One of the benefits of using an LLM to estimate scales is that we are not limited to measures that require an extensive survey or data collection effort. We can estimate scales for many latent concepts of potential interest. It’s important to note that these LLM-driven measures are not validated, and the reasoning behind pairwise comparisons is not transparent because of the black box problem of LLMs.
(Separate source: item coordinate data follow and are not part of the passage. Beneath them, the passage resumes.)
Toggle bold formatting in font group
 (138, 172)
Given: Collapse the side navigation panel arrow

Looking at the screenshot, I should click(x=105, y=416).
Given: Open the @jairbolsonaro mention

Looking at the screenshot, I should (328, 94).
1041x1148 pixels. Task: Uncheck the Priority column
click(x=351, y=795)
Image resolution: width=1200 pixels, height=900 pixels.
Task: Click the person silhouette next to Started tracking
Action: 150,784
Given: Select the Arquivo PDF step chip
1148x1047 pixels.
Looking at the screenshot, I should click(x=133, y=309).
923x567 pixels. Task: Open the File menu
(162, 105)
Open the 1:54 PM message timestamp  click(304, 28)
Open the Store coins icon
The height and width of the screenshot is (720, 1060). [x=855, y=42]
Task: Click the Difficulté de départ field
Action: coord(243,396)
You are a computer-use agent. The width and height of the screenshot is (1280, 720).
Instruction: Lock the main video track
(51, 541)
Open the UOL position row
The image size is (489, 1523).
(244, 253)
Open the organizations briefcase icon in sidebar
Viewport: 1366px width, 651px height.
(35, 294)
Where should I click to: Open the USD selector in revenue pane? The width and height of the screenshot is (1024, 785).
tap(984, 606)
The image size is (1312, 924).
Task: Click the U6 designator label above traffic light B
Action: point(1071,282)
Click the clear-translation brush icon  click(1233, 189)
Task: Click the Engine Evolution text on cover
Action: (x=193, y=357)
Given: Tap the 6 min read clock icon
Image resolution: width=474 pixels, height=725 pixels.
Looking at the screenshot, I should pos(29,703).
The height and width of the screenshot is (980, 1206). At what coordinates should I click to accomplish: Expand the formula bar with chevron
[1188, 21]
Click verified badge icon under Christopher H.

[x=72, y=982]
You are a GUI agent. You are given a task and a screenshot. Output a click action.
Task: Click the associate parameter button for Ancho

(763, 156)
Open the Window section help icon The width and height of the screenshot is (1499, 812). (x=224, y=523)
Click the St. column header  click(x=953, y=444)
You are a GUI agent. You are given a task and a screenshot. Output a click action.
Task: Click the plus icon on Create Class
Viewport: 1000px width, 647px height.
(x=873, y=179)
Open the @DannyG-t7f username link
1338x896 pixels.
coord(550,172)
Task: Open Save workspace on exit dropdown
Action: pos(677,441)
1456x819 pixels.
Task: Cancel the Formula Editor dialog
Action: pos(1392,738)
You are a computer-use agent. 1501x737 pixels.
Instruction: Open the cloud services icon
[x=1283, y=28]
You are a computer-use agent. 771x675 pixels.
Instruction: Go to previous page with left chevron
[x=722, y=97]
Nonetheless, this approach allows us to leverage the massive quantity of internet and digital media data on which these models have been trained, enabling us to quickly estimate exploratory measures that help identify what currently correlates with the actions of DOGE.
Running a logistic regression using the knowledge institution measure, I find that this variable is predictive of DOGE layoffs.
The positive coefficient indicates that agencies more likely to be perceived as knowledge institutions are more likely to face DOGE layoffs. The LLM knowledge institution measure still remains predictive of these layoffs even when we control for an LLM-derived ideology measure, estimated using the same approach (more on this in the next section).
The graph and logistic regressions indicate that an agency’s perception as a knowledge institution is one predictive dimension of the DOGE layoffs, but it doesn’t tell the whole story. And, at least with the current situation, ideology still seems more predictive of whether an agency will face layoffs.
The findings suggest that the DOGE layoffs go beyond the perceived ideological bent of the agency: they appear to be a fight over who gets to wield and distribute knowledge. For example, 18F, a cost-recoverable division of the General Services Administration, was recently eliminated. Clearly, it was not for budgetary reasons. The open source solutions—the knowledge—that the division created to make not only the federal government but state and local governments more efficient, however, was clearly a threat to DOGE’s central mission.
The eliminations and layoffs seem a little mindless. As Dominic Packer and Jay Van Bavel note in a recent post, “Defunding the world’s leading scientific community is akin to performing a prefrontal lobotomy on the nation.” But this analysis suggests it is not mindless—the lobotomy is going exactly as planned.
Replicating Bonica’s Analysis Using a Generative LLM
Bonica used the perceived ideology measure from Richardson, Clinton, and Lewis (2018), which used a survey of federal executives to measure the ideological leanings of federal agencies. To replicate his analysis with another measure of ideology, I made pairwise comparisons between agencies using Llama 3.3 70B Instruct using the following prompt:
Which agency is perceived to be more liberal: [Agency 1] or [Agency 2]?
Using a logistic regression, I found that the LLM-based ideology score replicated Bonica’s findings:
Because the pairwise comparisons were made asking which agency is more liberal, a higher ideology score implied a more perceived liberal agency. A positive coefficient indicates that agencies perceived as more liberal are more likely to face DOGE layoffs. Like Bonica, I also found that agency size had no significant effect, and annual budget had a modest effect on the odds of facing layoffs.